Context provides important clues

In order to accurately identify a device, Sense needs to see repeated occurrences of the device in its typical operating context. From the standpoint of an electrical signature, many devices are not simply on or off — rather, they operate in a range of different states. Your typical dishwasher could be on, and the motor just kicked on; or it could be in rinse, drain, or standby mode. Each of these states looks very different to Sense. Seeing a device’s full cycle and varied states, helps our data science team identify it. Sense also uses its knowledge of other identified devices to determine which device is which. For example, your dryer is likely to run after your washer. Sense data scientists look for these sorts of contextual time patterns to help identify your devices. Finally, the real-world operation of some devices contains useful clues that may be absent during an artificial training process. For example, microwave ovens usually are activated for multiples of 30 seconds, but a purposeful “training session” would probably run the oven for much shorter bursts.

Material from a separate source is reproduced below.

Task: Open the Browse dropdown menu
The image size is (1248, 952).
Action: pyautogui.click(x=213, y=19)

More time = more data = better detection

Sense needs to see many occurrences of a variety of your home appliances turning on and off before it begins to distinguish them as unique items. This is because Sense is learning your home. In technical terms, Sense uses unsupervised machine learning to detect your devices. The “unsupervised” refers to the fact that there is no “ground truth,” because there are no alternative methods to definitively determine each device that is on or off in your home. Sure, you might be able to tell Sense with certainty when your toaster is on, but doing this for every single device — and all the states of those devices — would be really time consuming and boring!

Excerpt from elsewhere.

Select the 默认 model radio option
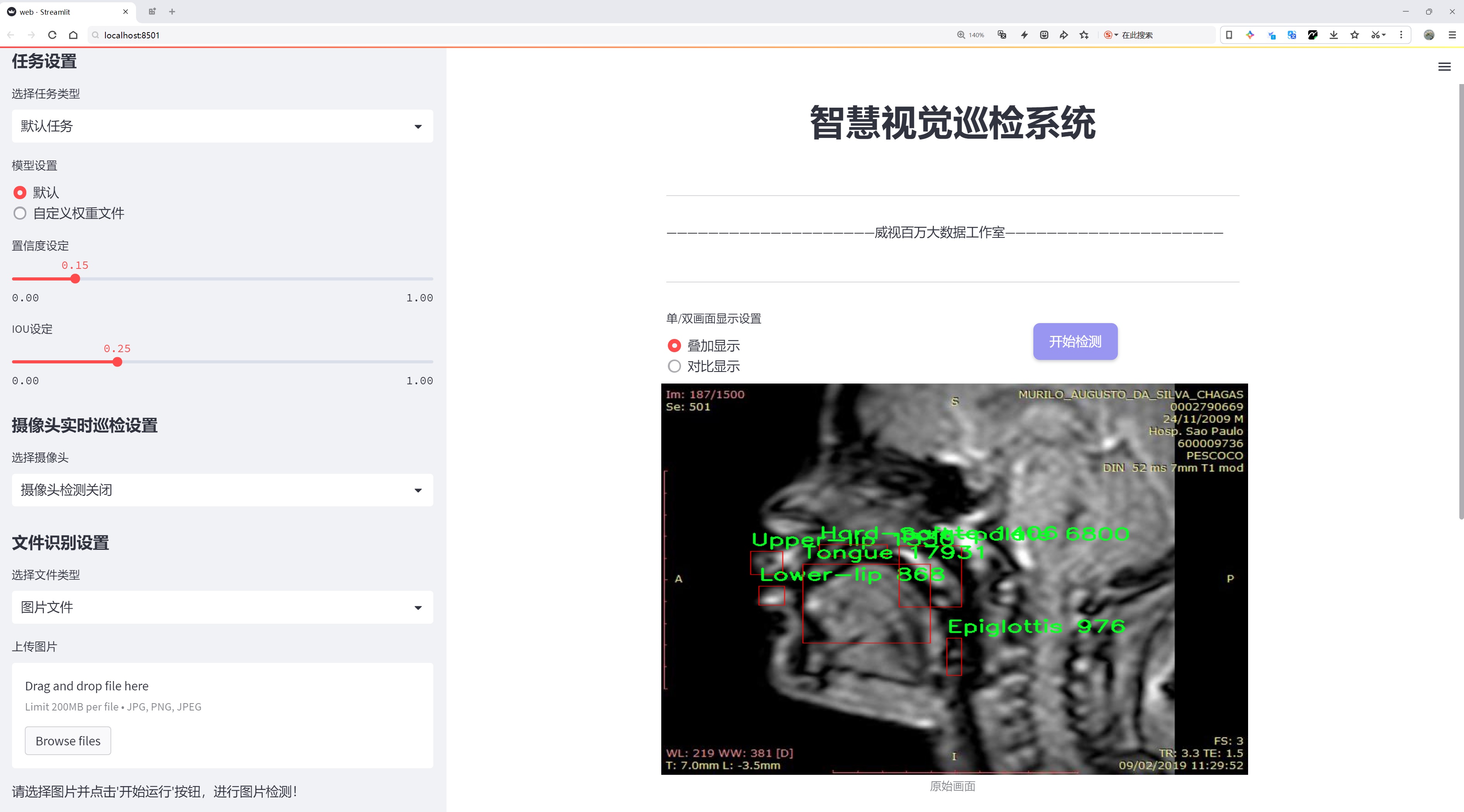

Sense is like cat videos. No really.

To provide a related example, scientists at Google X trained an “artificial brain” to identify cat videos on YouTube by feeding it over 10 million videos. Instead of conducting pattern matching against videos labeled with specific features such as “human”, “cat,” or “cars,” — referred to as the training set — the system classified the images based on the patterns it found in the data alone. Again, it is important to note that Google X did this by using the images in their natural context. The process would simply not work if, say, a set of cat drawings had been used for that goal. To get a feeling for the concept of unsupervised learning, imagine you’re a little kid helping your family with the laundry and you’re surrounded by an assortment of socks. You don’t need to know your colors to begin to group blue socks with blue, white socks with white, and so on. Although device detection is considerably more difficult than sorting laundry, thankfully we don’t need quite as much data as Google in order to train Sense!

When you consider the number of household devices, the many states of each device, and the variation between devices of a single type; it starts to become clear why Sense takes time to learn.

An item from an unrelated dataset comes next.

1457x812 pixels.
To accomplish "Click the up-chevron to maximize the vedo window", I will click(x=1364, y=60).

Well then what can I do in the meantime?

In the meantime, you can still help improve Sense by naming the “unknown” devices we detect, and fixing labels when we have incorrectly identified a device. We can already see large benefits from such feedback, and as Sense gets deployed in many more homes such misidentifications will become increasingly rare!

To identify an Unnamed Device, you’ll first need to figure out what it is. To dig up clues on unnamed devices, navigate to the Device screen where you’ll be able to add them to your Timeline, enable alerts, and get historical information about their usage. Once you’ve figured it out, you can rename the devices on the Device screen and help the Sense community. Re-naming devices not only allows you, the user, to have more devices displayed, but it also improves our device detection models.